Fig. 1 Optical micrograph of the mixture of AB (bright needles) and PEG (molten liquid) just after heating, showing bubbles of the released gas.

Fig. 2 Optical micrograph of square-shaped crystals observed to form one week after a mixture of AB and PEG was heated and gas release observed.

Single-crystal diffraction measurements show that the structure of this material was composed of a hydrogen-bonded network of pentaborate anions [B₅O₆(OH)₄]⁻ and ammonium cations [NH₄]⁺ (Fig. 3) in which there are four large channels per unit cell, which contain disordered PEG molecules. This material may therefore be classified as a polymer inclusion compound. The structure is monoclinic, space group P2₁/c and unit cell dimensions are a = 9.2922(2) Å, b = 17.3394(5) Å, c = 16.3648(5) Å, β = 91.234(2)°, V = 2636.12(13) ų at 150 K. This unit cell does not match other crystalline material derived from combinations of AB and PEO seen in previous work.¹⁷ Further details about the structure can be found in the tables of crystallographic coordinates and molecular geometry in the ESI.†

Fig. 3 Unit cell showing the four open channels formed by co-ordinating pentaborate anions and ammonium cations. Two ammonium ions per unit cell are orientated into each channel, inviting hydrogen bonding (indicated).

** Input material **

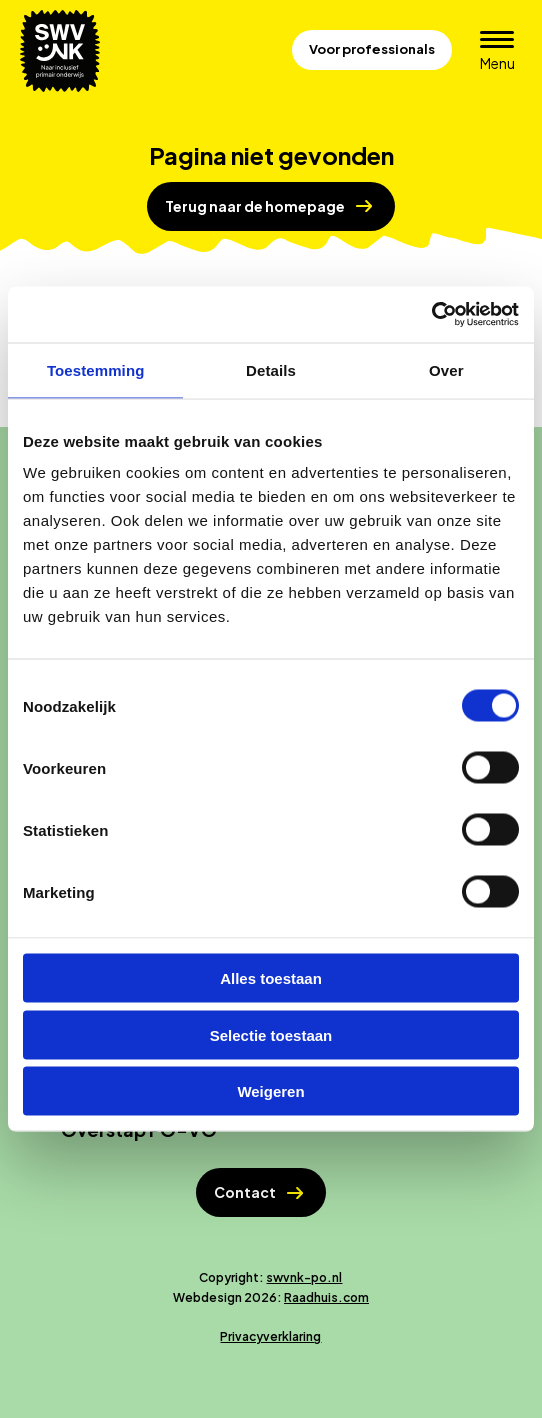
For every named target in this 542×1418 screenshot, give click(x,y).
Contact (245, 1192)
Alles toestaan (271, 978)
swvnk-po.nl (304, 1277)
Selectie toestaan (271, 1034)
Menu (504, 62)
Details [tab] (271, 369)
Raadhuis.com (326, 1297)
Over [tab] (446, 369)
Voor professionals (372, 49)
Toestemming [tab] (96, 369)
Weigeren (270, 1091)
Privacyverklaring (270, 1336)
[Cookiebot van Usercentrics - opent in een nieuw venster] (431, 315)
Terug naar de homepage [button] (255, 206)
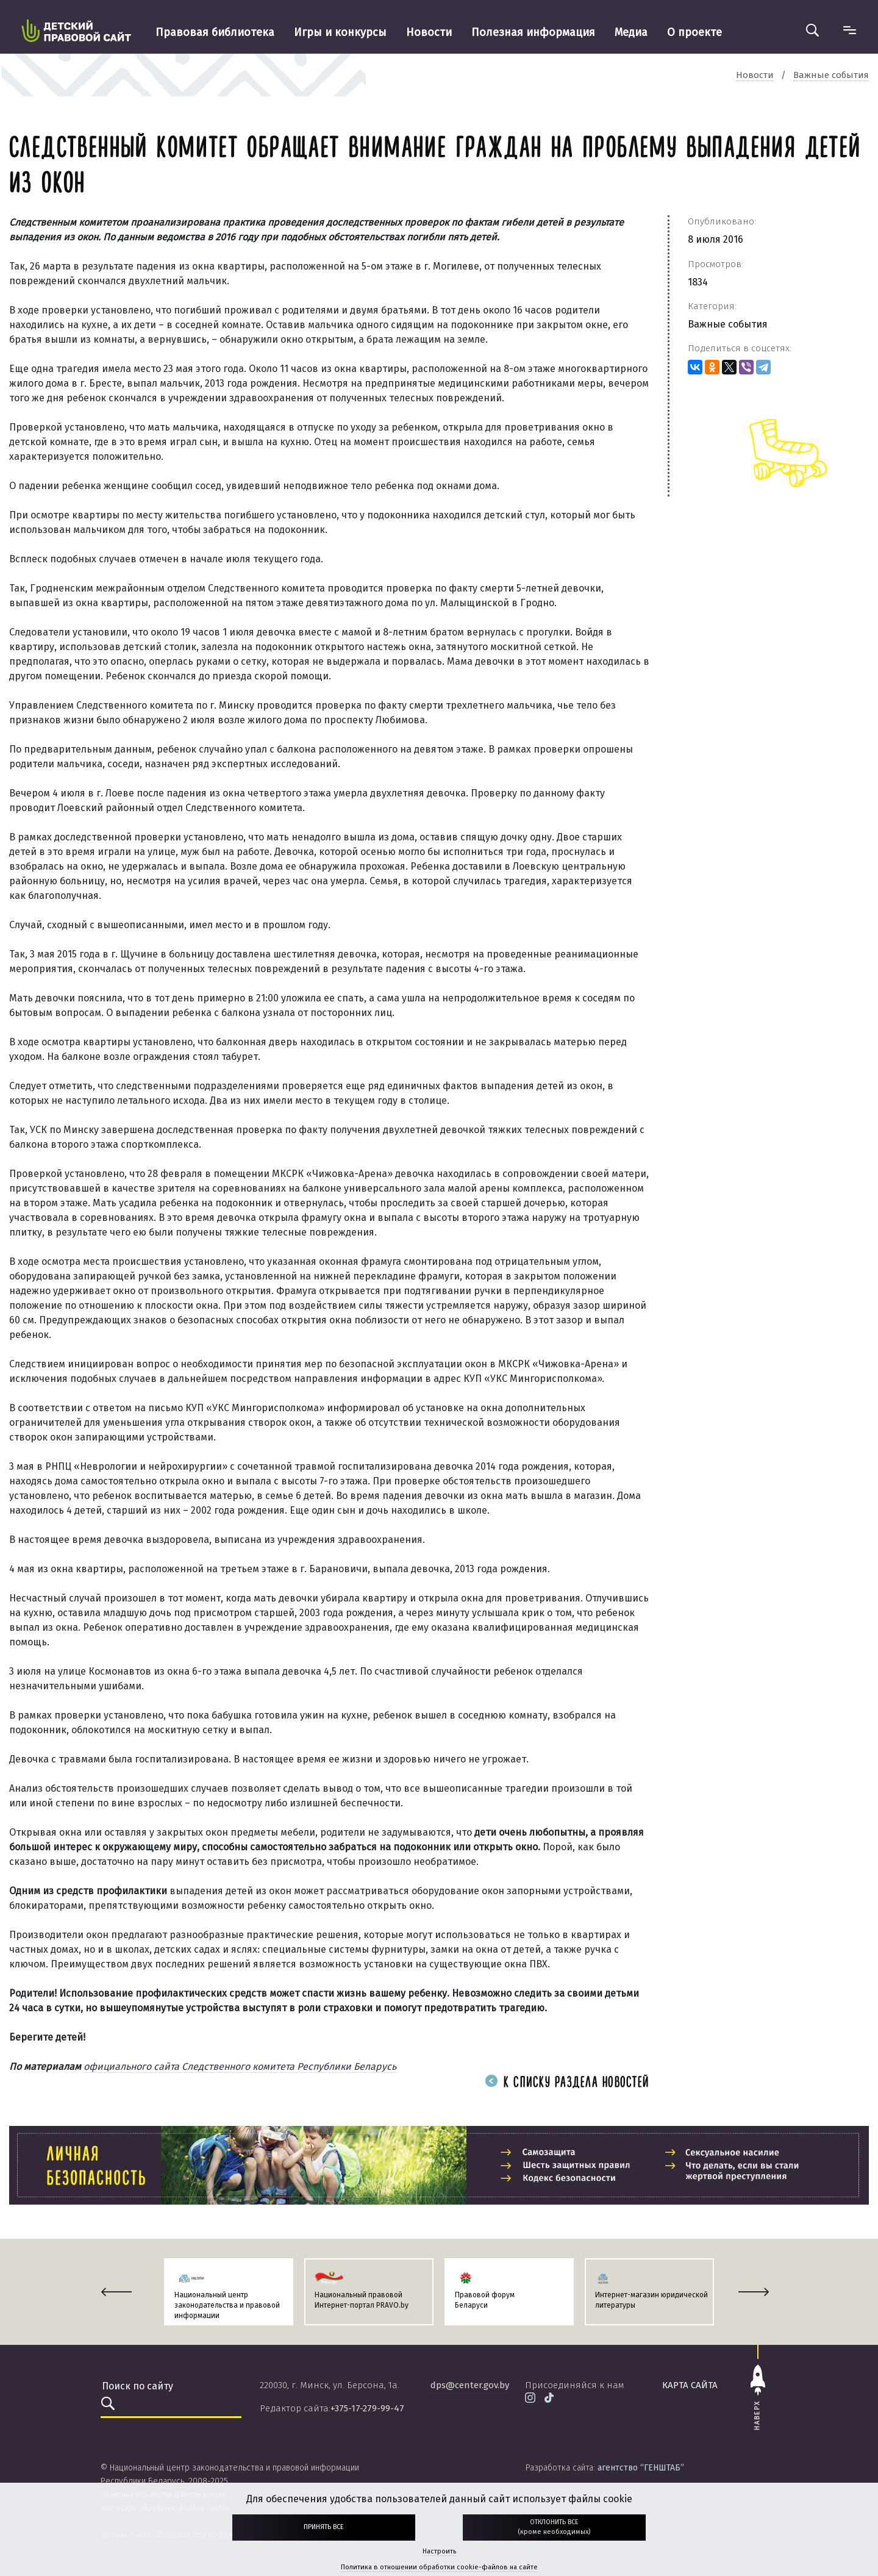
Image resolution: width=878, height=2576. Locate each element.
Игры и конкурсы (340, 32)
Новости (429, 32)
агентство (641, 2468)
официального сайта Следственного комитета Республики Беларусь (240, 2066)
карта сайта (690, 2385)
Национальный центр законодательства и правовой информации (227, 2305)
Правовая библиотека (214, 32)
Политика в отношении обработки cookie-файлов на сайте (439, 2567)
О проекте (694, 32)
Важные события (728, 324)
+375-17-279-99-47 (367, 2408)
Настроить (439, 2551)
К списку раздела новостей (567, 2083)
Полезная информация (533, 32)
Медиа (631, 32)
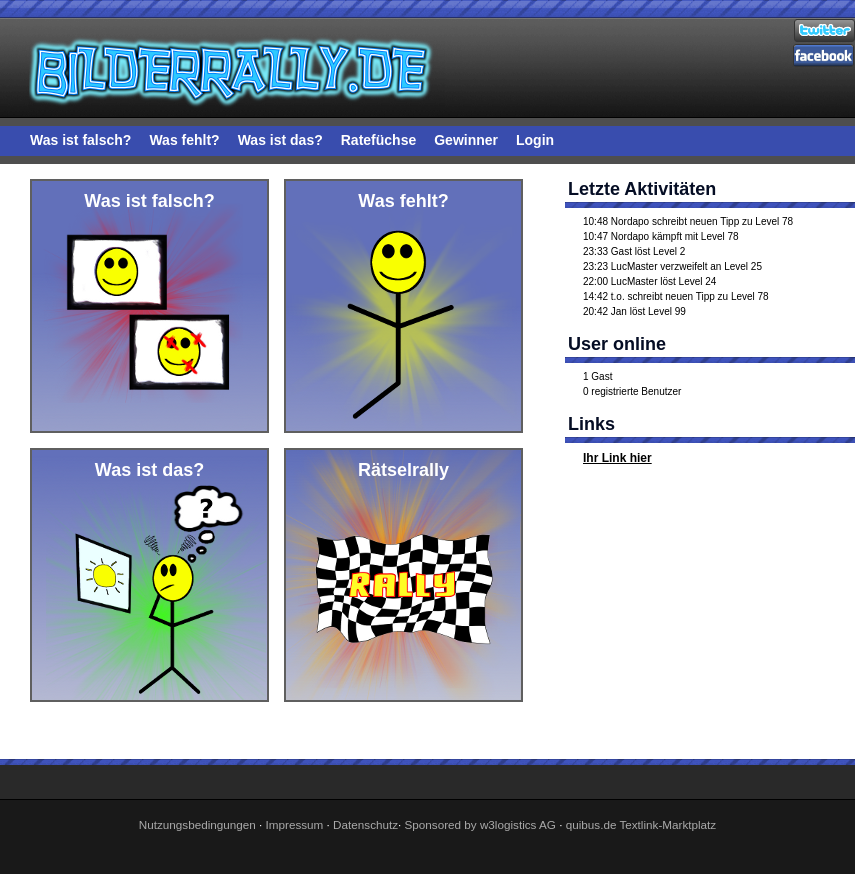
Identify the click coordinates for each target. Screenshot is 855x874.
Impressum (295, 824)
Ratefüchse (378, 140)
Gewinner (466, 140)
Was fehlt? (184, 140)
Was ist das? (280, 140)
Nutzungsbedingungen (197, 824)
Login (535, 140)
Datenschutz (365, 824)
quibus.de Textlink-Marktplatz (641, 824)
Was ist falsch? (80, 140)
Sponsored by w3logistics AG (480, 824)
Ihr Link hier (617, 458)
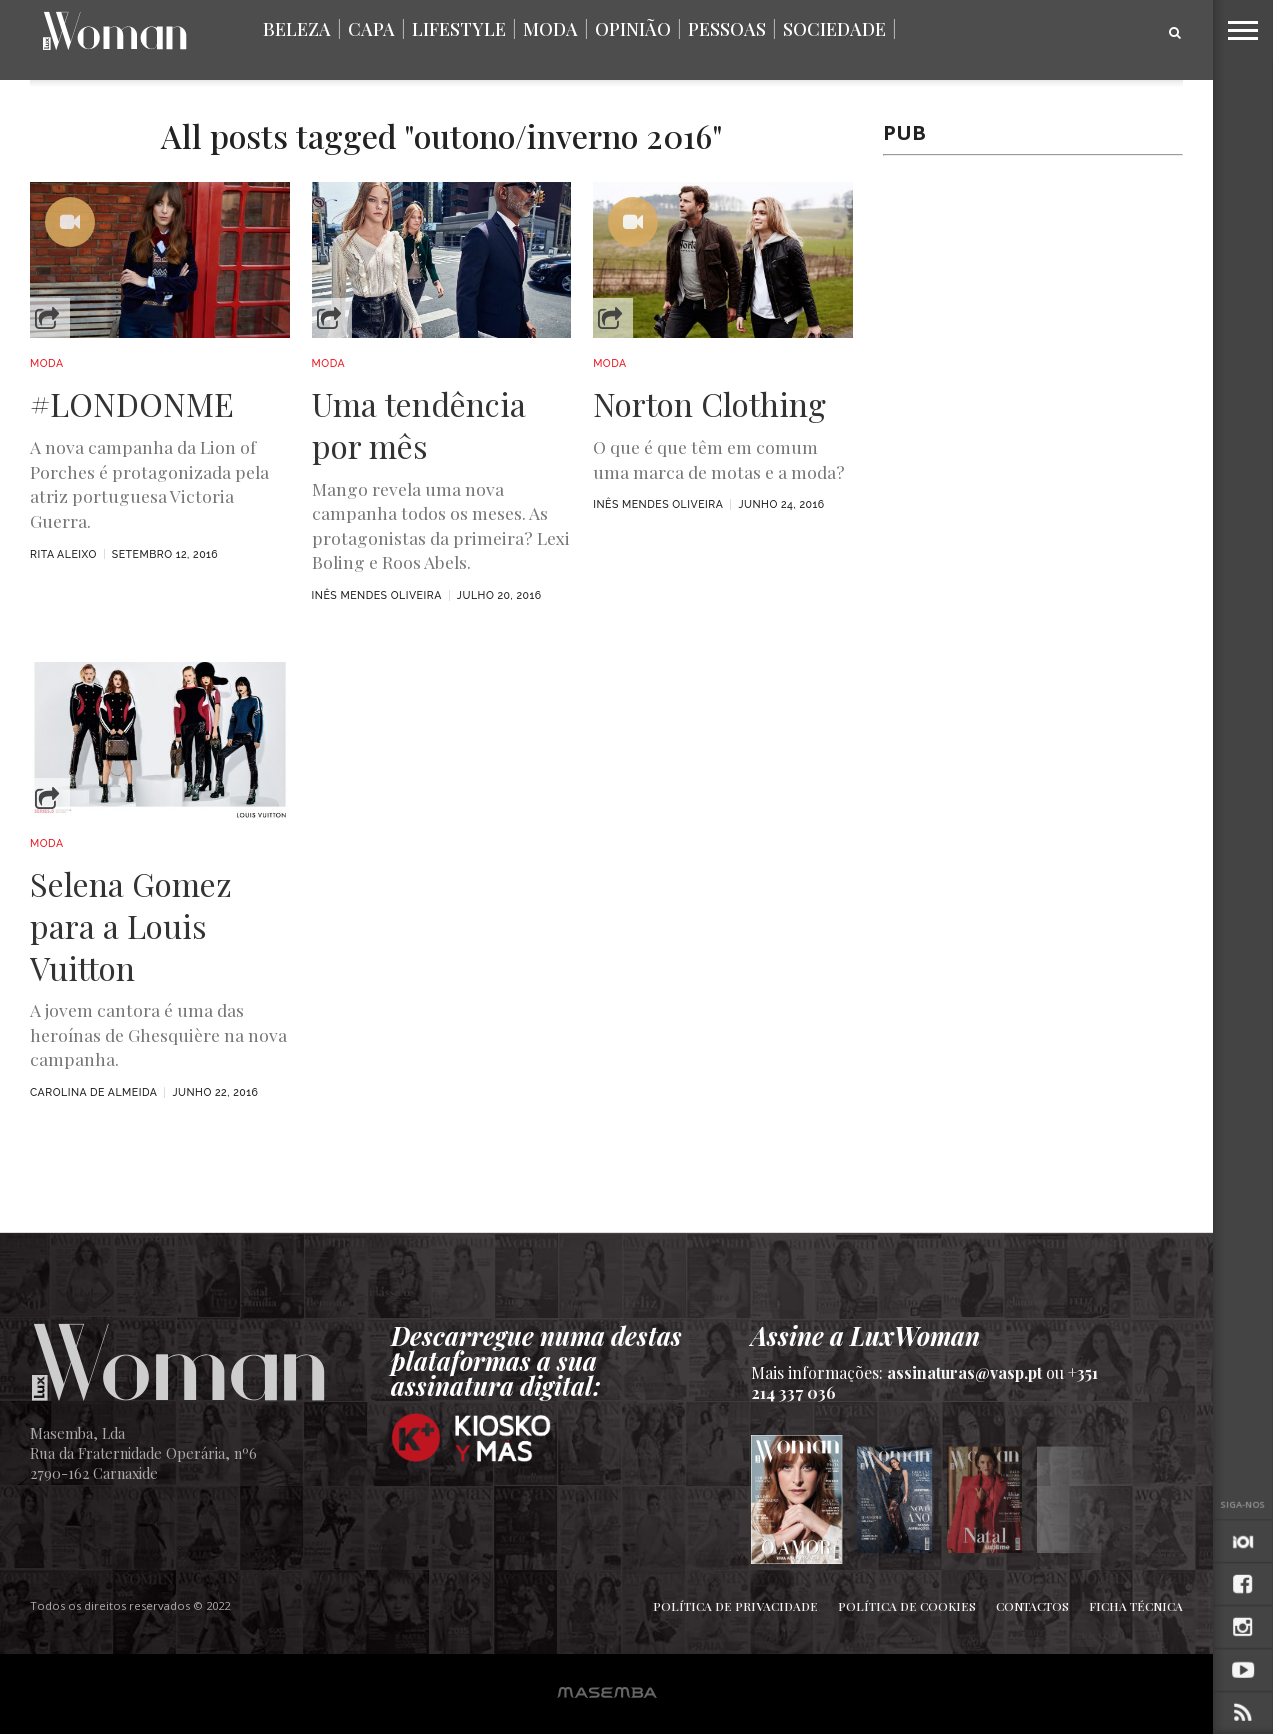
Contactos (1032, 1606)
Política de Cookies (907, 1606)
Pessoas (727, 29)
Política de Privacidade (735, 1606)
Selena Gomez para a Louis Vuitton (131, 925)
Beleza (297, 29)
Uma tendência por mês (419, 424)
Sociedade (834, 29)
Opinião (633, 29)
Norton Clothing (709, 404)
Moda (550, 29)
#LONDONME (132, 404)
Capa (371, 29)
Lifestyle (459, 29)
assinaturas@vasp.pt (964, 1372)
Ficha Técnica (1136, 1606)
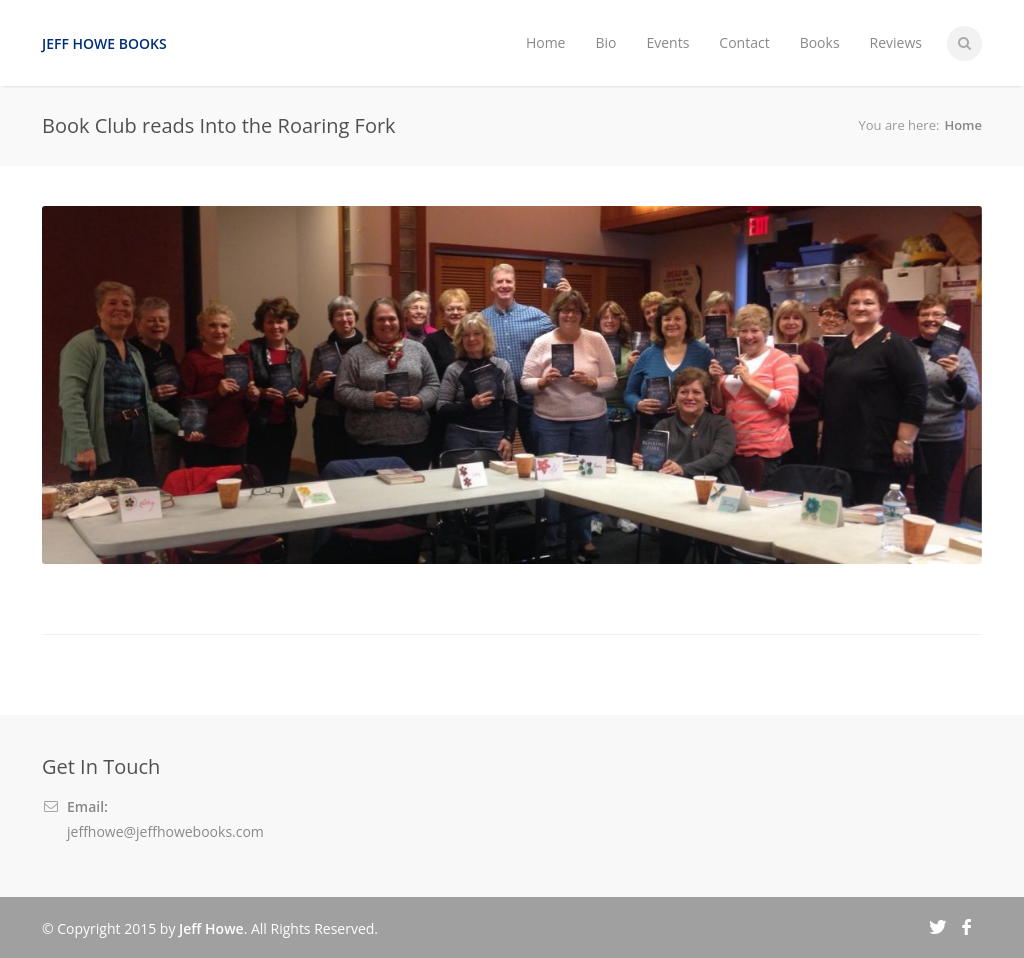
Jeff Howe (211, 928)
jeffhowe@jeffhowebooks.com (165, 831)
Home (546, 42)
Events (667, 42)
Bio (605, 42)
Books (820, 42)
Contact (744, 42)
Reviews (896, 42)
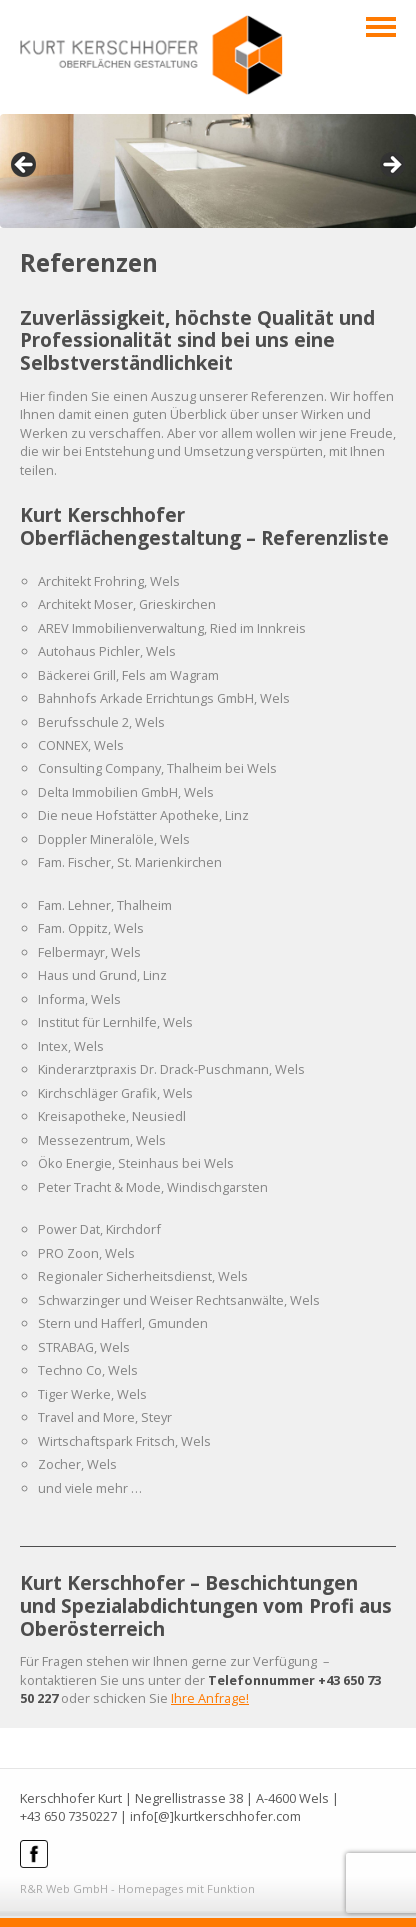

** What is asked **
[a] Transcribe the part of the passage on the AB and PEG mixture that opens with the words containing "Fig. 1 Optical" and closes with "gas release observed.".
[b] In the records, take the part that opens with the line containing "[Cookiebot van Usercentrics" and closes with the line containing "Правовая библиотека (214, 32)", both included, and give it as a numbered list with blank lines omitted. Leave the pictures out.

** Completed exercise **
[a]
Fig. 1 Optical micrograph of the mixture of AB (bright needles) and PEG (molten liquid) just after heating, showing bubbles of the released gas.

Fig. 2 Optical micrograph of square-shaped crystals observed to form one week after a mixture of AB and PEG was heated and gas release observed.

[b]
1. [Cookiebot van Usercentrics - opent in een nieuw venster] (431, 315)
2. Terug naar de homepage [button] (255, 206)
3. Image resolution: width=878, height=2576. Locate each element.
4. Игры и конкурсы (340, 32)
5. Новости (429, 32)
6. агентство (641, 2468)
7. официального сайта Следственного комитета Республики Беларусь (240, 2066)
8. карта сайта (690, 2385)
9. Национальный центр законодательства и правовой информации (227, 2305)
10. Правовая библиотека (214, 32)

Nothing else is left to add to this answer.